Autor und Fotos: Hartmut Geißler


Es existiert zurzeit noch keine zusammenfassende Ortsgeschichte, nur Teilaspekte wurden bisher bearbeitet, vor allem in den Beiträgen zur Ingelheimer Geschichte, Nr. 28 von 1978: Ludwig Hellriegel: Rund um den Großwinternheimer Kirchturm.

Der Historische Verein ruft herzlich zu weiterer Forschungsarbeit auf.

Auf der Informationsstele (= Station Nr. 1) heißt es zur Geschichte von Großwinternheim:


 

Großwinternheimer Geschichtstafel

von Ludwig Hellriegel, BIG 28, 1978, S. 8 ff.
 

1200 - 400 vor Chr. - Hallstattzeit: Brandgräber in der Rosenstraße

400 - 50 vor Chr. - Latènezeit: steinumstellte Gräber, dabei Bronzeringe und Tongefäße in der Rosenstraße und von einem unbekannten Fundort.

50 vor Chr. - 450 nach Chr. - Römerzeit: Römischer Krug, gefunden im Angelbitz. Häuserfundamente in der Ingelheimer Straße.

450 - 900 nach Chr. - Fränkische Zeit: Reihengräberfeld aus dem 7. Jahrhundert bei der Turnhalle. Karolingisches Fenster aus dem 8. Jahrhundert, Mainzer Straße, heute im Museum in Niederingelheim. Stammt vermutlich aus der ersten Großwinternheimer Kirche. Taufstein, 1873 gefunden, wieder verschollen, karolingisch mit römischem Schaft, ebenfalls aus der ersten Kirche.

Um 900 nach Christus: Bau des heute noch erhaltenen Kirchturms.

937 erste urkundliche Erwähnung:Villa seu marca Winternheim ex fisco nostro Ingelisheim, Nahegawe. ("Winternheim" = Haus des "Wintaro", vermutet Krienke)

1140 Erzbischof Adalbert von Mainz bestätigt die Besitzungen des Klosters Bischofsberg (später Johannisberg) im Rheingau, darunter einen von einem Heinrich geschenkten Hof zu Winternheim.

1215 Der Abt von St. Maximin bei Trier gibt die Zehnteinkünfte zu Großwinternheim weiter an den Rheingrafen. Dieser verleiht sie an Henn Billung von Winternheim für zwei Schillinge.

1257 König Richard belehnt den Rheingrafen Werner mit einem Schloß und dem Dorf Winternheim, welches nachher Gottfried von Eppstein zu Lehen trug.

1267 Propst Ludwig von St. Viktor in Mainz schenkt seinem Stift etliche Güter zu Winternheim.

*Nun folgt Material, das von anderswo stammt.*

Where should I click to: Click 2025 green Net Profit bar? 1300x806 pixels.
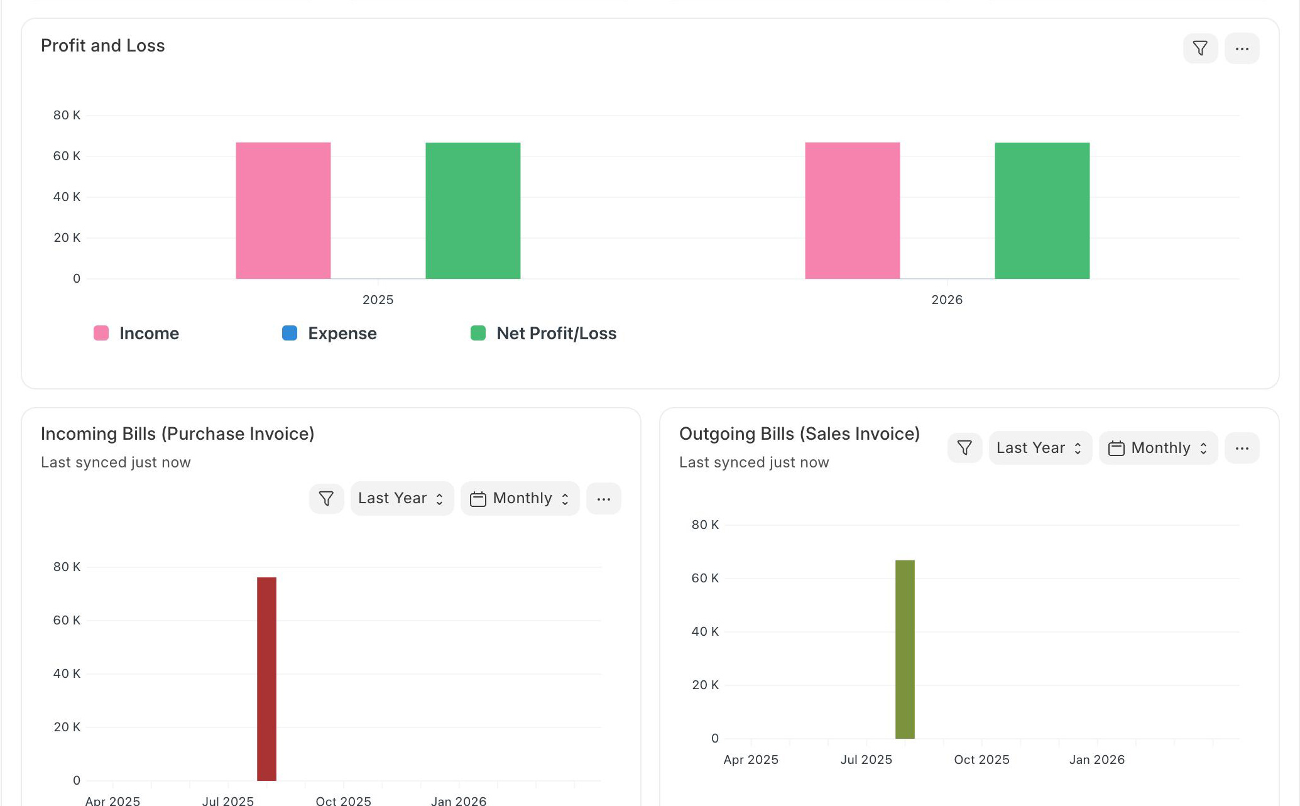click(x=472, y=210)
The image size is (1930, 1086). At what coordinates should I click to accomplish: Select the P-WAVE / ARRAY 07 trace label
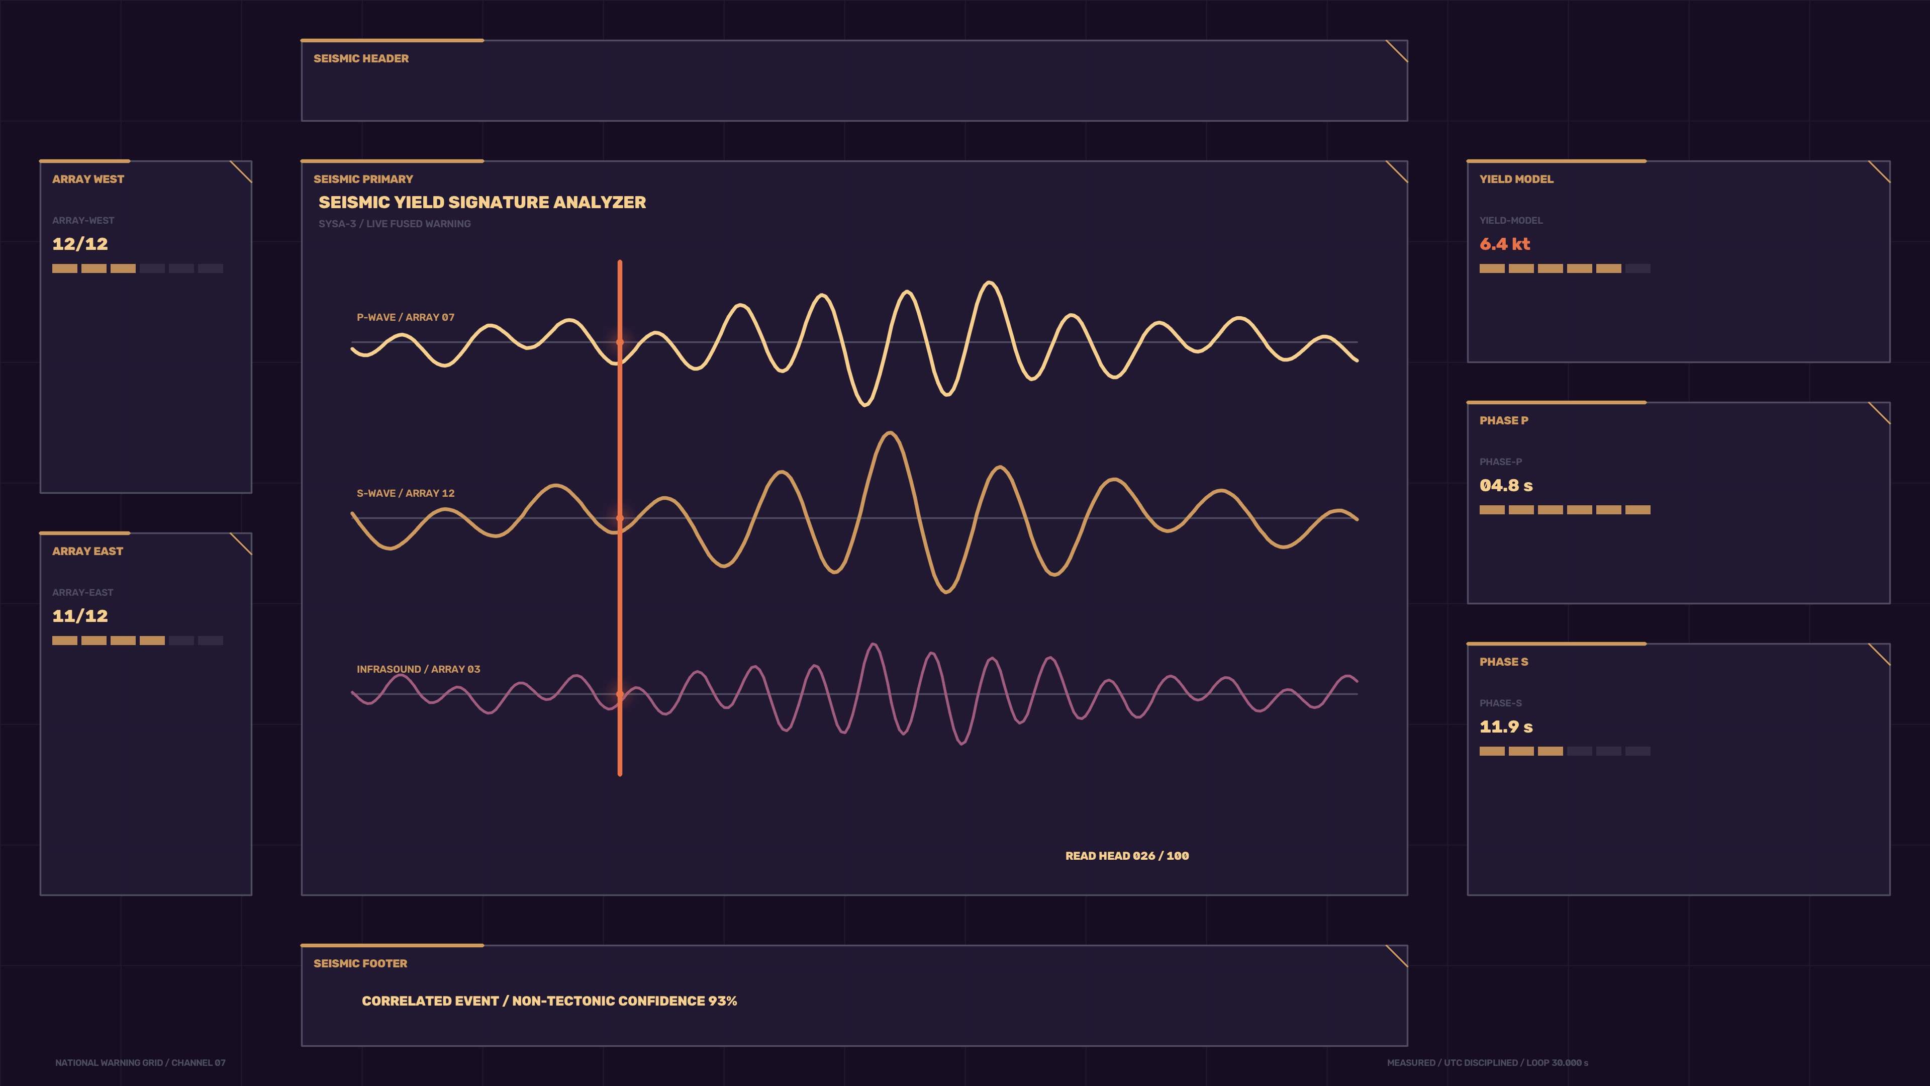tap(405, 317)
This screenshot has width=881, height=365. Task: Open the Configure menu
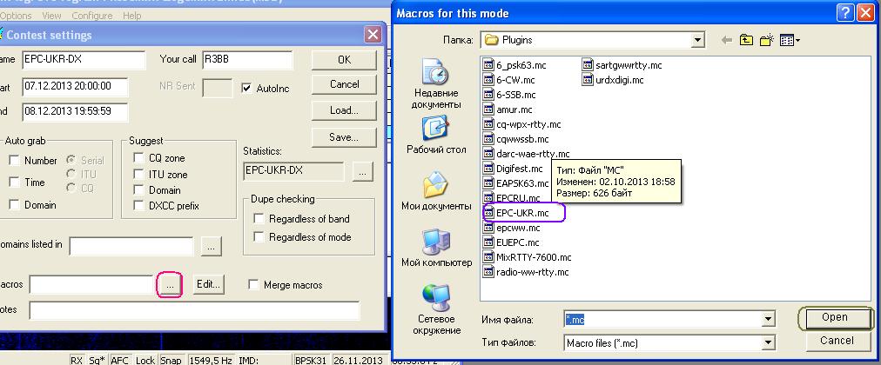tap(91, 16)
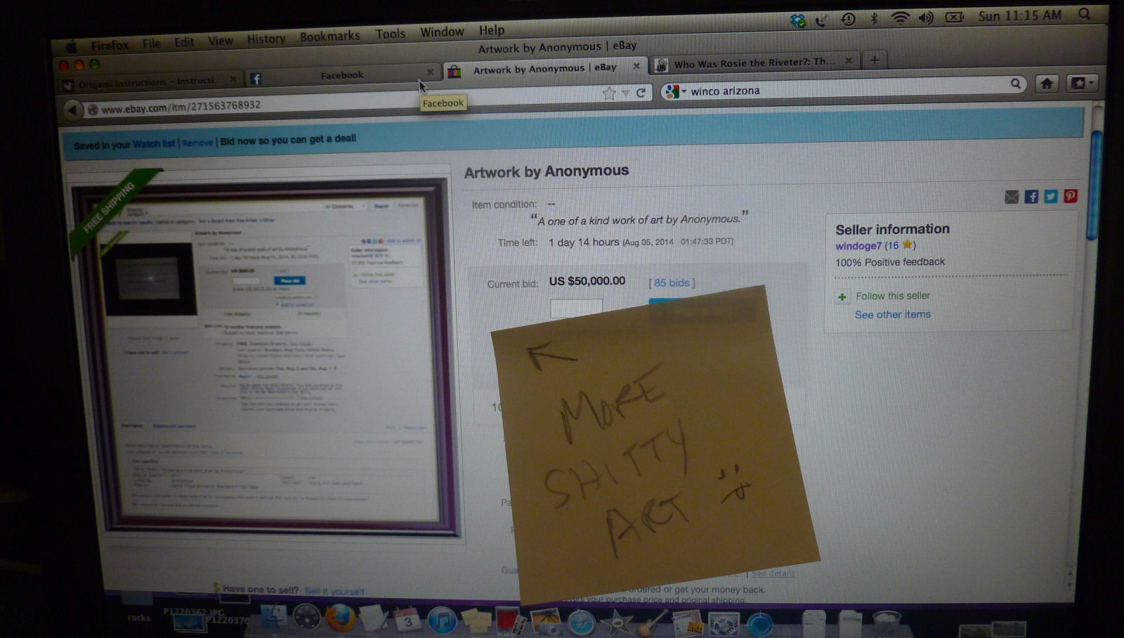The height and width of the screenshot is (638, 1124).
Task: Reload the eBay page
Action: click(641, 93)
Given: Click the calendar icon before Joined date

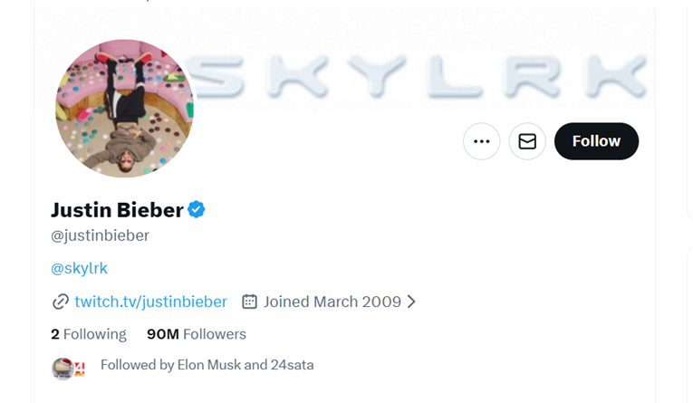Looking at the screenshot, I should point(249,302).
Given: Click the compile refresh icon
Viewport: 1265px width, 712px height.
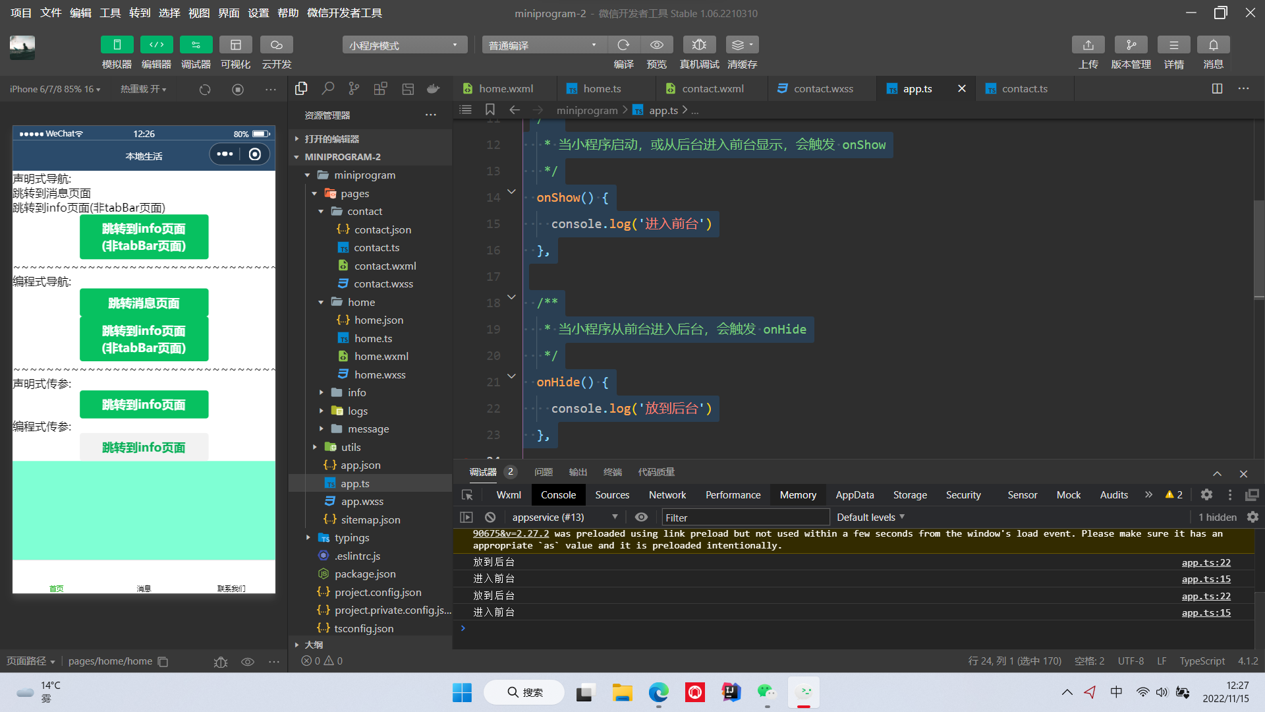Looking at the screenshot, I should (x=623, y=45).
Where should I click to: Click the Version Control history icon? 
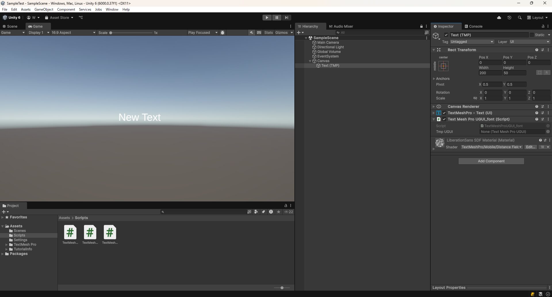pos(509,18)
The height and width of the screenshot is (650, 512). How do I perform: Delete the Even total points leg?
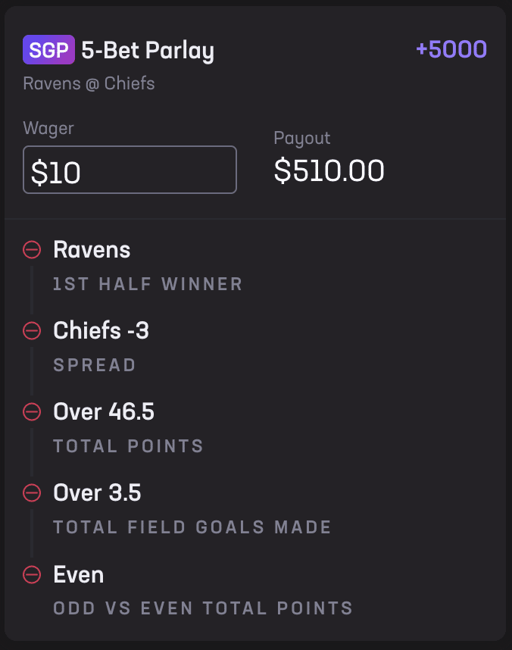[x=32, y=574]
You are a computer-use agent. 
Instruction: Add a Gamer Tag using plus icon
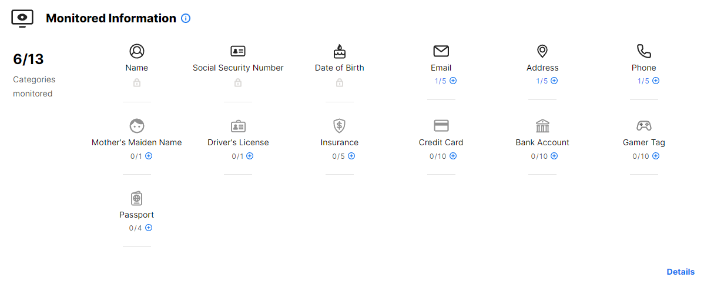pyautogui.click(x=656, y=156)
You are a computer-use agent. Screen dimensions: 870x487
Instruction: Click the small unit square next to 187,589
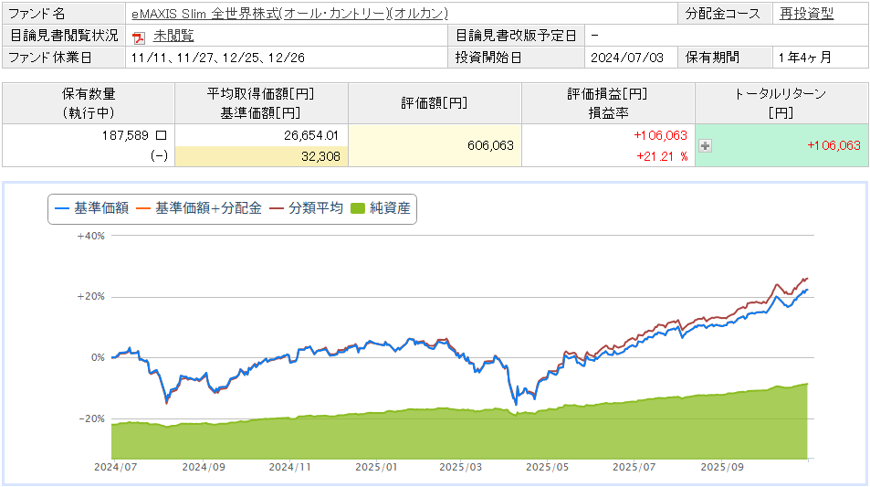click(x=161, y=135)
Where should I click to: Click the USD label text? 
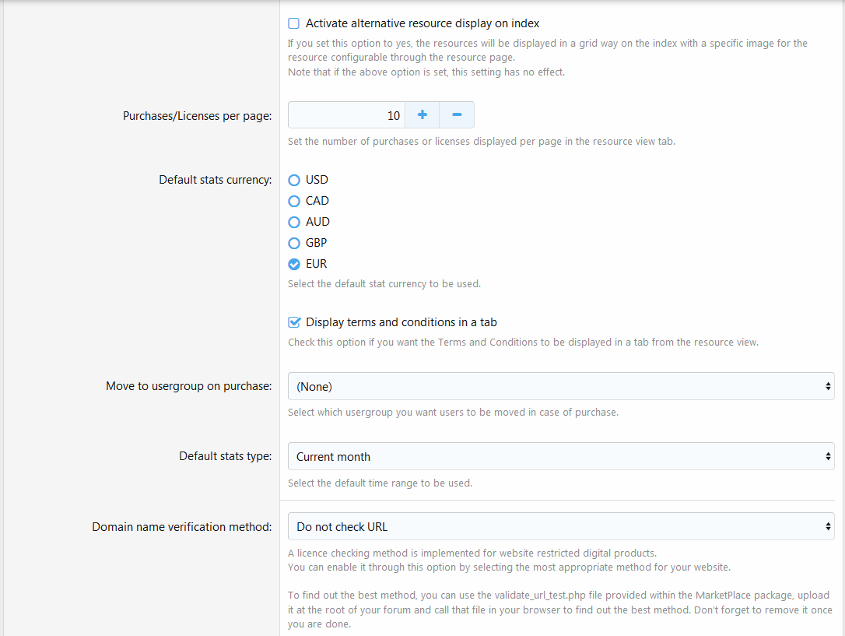click(317, 180)
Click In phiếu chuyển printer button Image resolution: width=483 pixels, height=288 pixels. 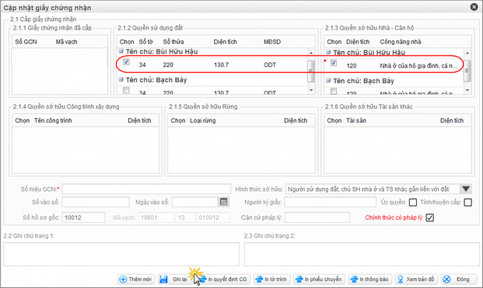319,279
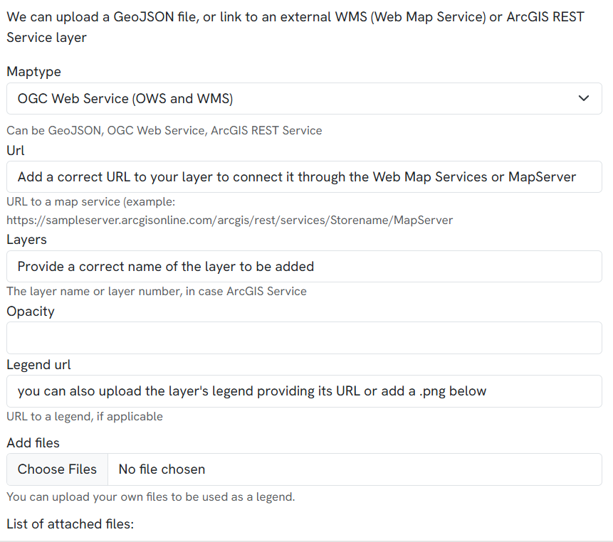The image size is (613, 542).
Task: Click the 'Can be GeoJSON' hint text
Action: pyautogui.click(x=164, y=131)
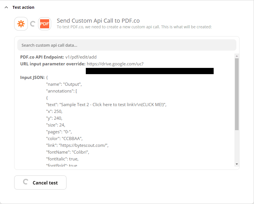Click the "fontName": "Colibri" line

pos(68,152)
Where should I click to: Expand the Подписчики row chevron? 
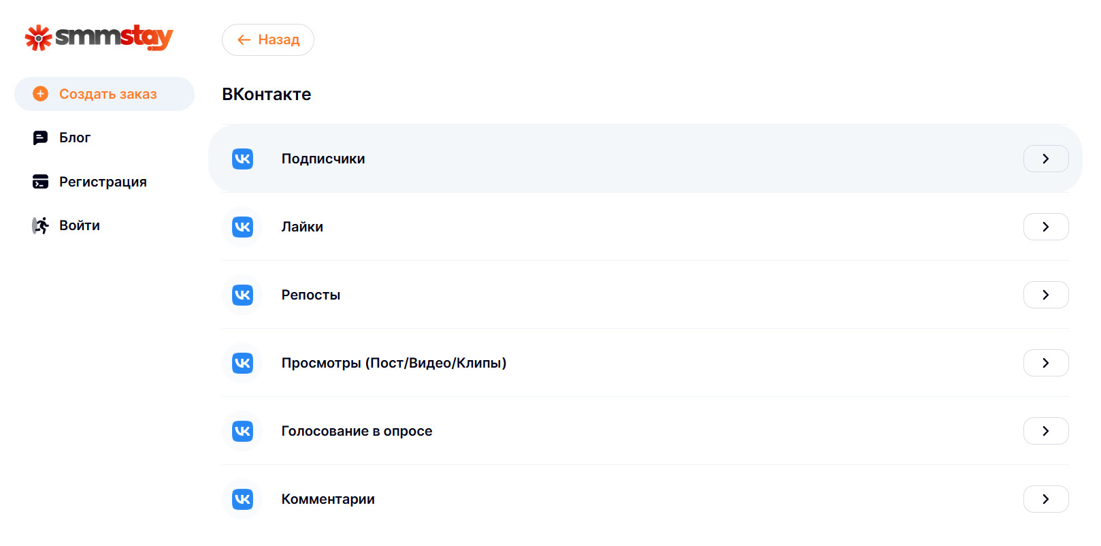(x=1045, y=159)
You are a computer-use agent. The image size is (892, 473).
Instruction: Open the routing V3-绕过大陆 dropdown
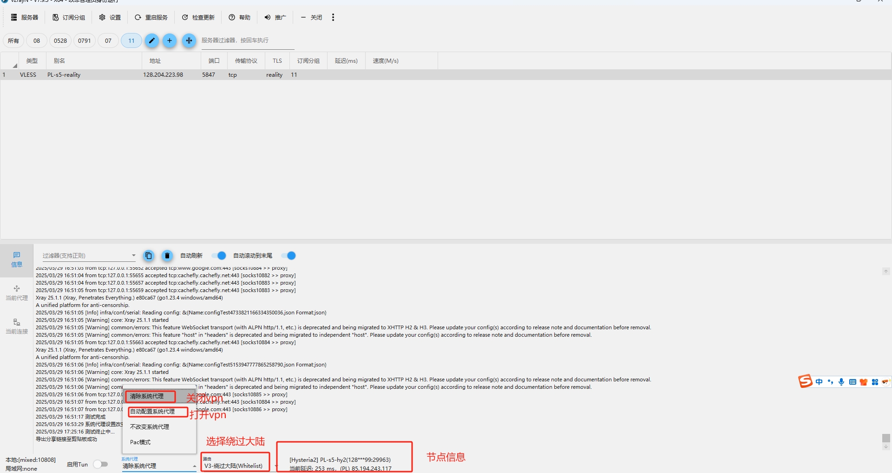[235, 466]
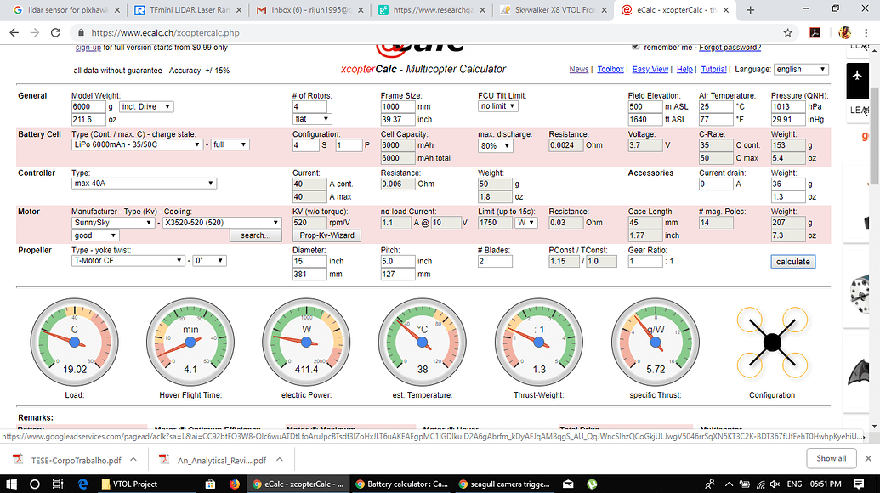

1297 Erste Erwähnung eines Pfarrers in Großwinternheim.

1312 Sybold und Lysa von Winternheim verzichten zur Sühne für den Mord an den beiden Knappen Humbert und Embricho von Winternheim auf ihre Patronatsrechte den Marienaltar dortselbst betreffend, sie werden dem Abt von St. Maximin übertragen.

1314 - 1366 Der Kaiser verpfändet aus Geldverlegenheit Großwinternheim und andere Orte, die bislang zu seinem Besitz gehörten, wiederholt an Mainz. Großwinternheim ist bereits durch eine Ringmauer, Türme und Tore befestigt.
(Ergänzung Gs am 01.04.2023; In den vielen Verpfändungsurkunden des 14. Jahrhunderts wird "Winternheim" stets separat nach Oppenheim, Odernheim, Schwabsburg, Nierstein sowie Ober- und Nieder-Ingelheim miterwähnt, andere Dörfer des Ingelheimer Grundes jedoch nicht namentlich. Der befestigte Ort genoss also eine ähnliche Stellung wie Ober- und Nieder-Ingelheim.)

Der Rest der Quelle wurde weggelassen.